JRA中山・阪神開催も最終週。競馬ファンの注目は、G1スプリンターズSに集まっているけれど、もうひとつ見過ごせない話題がある。今週いっぱいをもって、3歳未勝利戦の番組が終了となるのだ。「えっ、まだやってたの?」と言うなかれ。未勝利の一口愛馬を抱える身にとって、やはりこれは切実な問題なのだ。

citrus_flavor0918padoc.jpgこの時期まで勝ち上がれなかったJRA所属競走馬の身の振り方といえば、ちょっと前なら、福島裏開催で最後の勝負!というのが定番だった。しかし、福島・未勝利戦が廃止されてしまった現在、引退か現役続行か?の最終決断は、意外に早い時期に迫られることになる。体質や気性の問題が災いしデビューが遅れた馬たちにとっては、まさに今週が最後の正念場となるのだ。

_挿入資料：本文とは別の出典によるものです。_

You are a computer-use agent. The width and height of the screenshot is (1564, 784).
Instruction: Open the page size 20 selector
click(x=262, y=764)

しかし、その正念場にさえ、乗り遅れてしまった馬たちもいる。サウスニアRHで出資したわが一口愛馬たちが、まさにそのクチ(苦笑)
シトラスフレーバー1戦0勝(高市厩舎) ゴールデンウィル未出走(松山厩舎) ・・9月の声を聞いて、やっとデビューの態勢が整ったかと思ったのもつかの間、なんやかんやで結局、最後の出走チャンスも掴めぬまま、とうとう運命のときを迎えてしまった。

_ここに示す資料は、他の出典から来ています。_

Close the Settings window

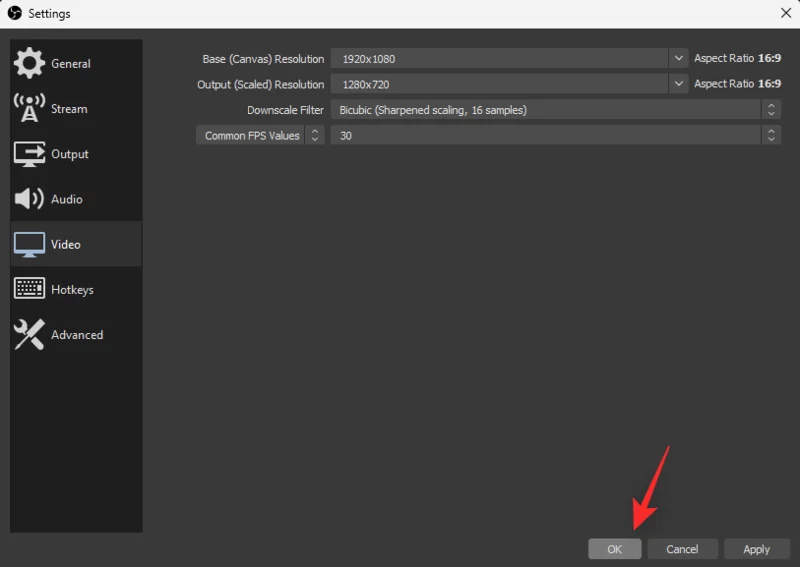[x=784, y=13]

そんな両馬の身の振り方に関して、クラブからご案内されているのが、「地方出戻り」プランの適用である。「再ファンド」とも呼ばれるこのしくみ、「未勝利戦のあるうちに勝ち上がれなかったクラブ所属馬をいったん地方競馬に転籍し、転籍先で1勝以上を挙げさせ、収得賞金を得た状態で中央競馬に再登録。『正真正銘の500万条件馬』として返り咲きを図る」というものらしい。
現時点では、クラブからの正式案内書面が届いていないので、地方転籍時の精算方法や中央再登録時の募集条件など、詳細がどうなるのかまだ掴み切れていないが、他のクラブで運用されている事例を参考にする限り、出資会員の経済的負担はさほど重いものではないようだ。社台グループの吉田照哉氏の言葉を借りるなら、「皆様になんらご負担をかけることなく、未勝利という呪縛にあえいでいた所属馬に『1勝』という付加価値をつけようとする作業に近いかもしれません」ということになる(社台サラブレッドクラブHPより引用

ううむ、何だか、話がうますぎるという気がしないでもない。地方に転出したからといって、その馬のダート適性や編入先クラスでの力関係がどうか?という課題もあるのだから、そう簡単に勝ち上がれるものでもないだろう。仮に勝てるにしても、地方競馬をJRA所属馬の踏み台扱いにするような発想自体、ちょっとどうなの?という印象も受けてしまう。

しかし、十分な出走機会を与えられぬまま、JRAで結果を残せなかった愛馬たちと、ここで縁が切れてしまうのもあまりに寂しい。最後の最後まで、行く末を見届けるとまではいかなくても、もう少しだけチャンスを!というのが、今の正直な気持ちである。
これだけ長い間、手元でじっくりとやってきたのですから、このまま終らせるというのも不本意な話。地方で勝ち上がれるようであれば、再び責任を持って管理したいと思います」という松山調教師の言葉を信じ、いっちょ再ファンドプランに乗ってみようか?というムードに、心は傾きつつある。
転厩先は、ちょくちょく様子を見に行けそうな盛岡・水沢がいいけれど(贔屓の村松学騎手に手綱を取ってもらいたいというスケベ心もある)、そううまく事が進むかどうか・・。とにかく両馬が無事に、新たな活躍の場を見つけてくれることを祈りたい。